◆ Your task ◆
Below are some records. Return exactly the lines from the one containing "وظائف شاغرة (750, 12)" through the one containing "الأخبار (893, 447)", both included, and only those.

(Beginning of Data to use)

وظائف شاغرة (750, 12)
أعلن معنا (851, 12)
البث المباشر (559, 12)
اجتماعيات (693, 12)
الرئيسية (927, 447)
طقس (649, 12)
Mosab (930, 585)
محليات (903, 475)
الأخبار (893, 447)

(End of Data to use)
(Beginning of Data to use)

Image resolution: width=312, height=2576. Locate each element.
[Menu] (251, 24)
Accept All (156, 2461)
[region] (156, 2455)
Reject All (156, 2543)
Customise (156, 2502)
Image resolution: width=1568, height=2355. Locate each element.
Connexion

(End of Data to use)

◆ Output of the task ◆
وظائف شاغرة (750, 12)
أعلن معنا (851, 12)
البث المباشر (559, 12)
اجتماعيات (693, 12)
الرئيسية (927, 447)
طقس (649, 12)
Mosab (930, 585)
محليات (903, 475)
الأخبار (893, 447)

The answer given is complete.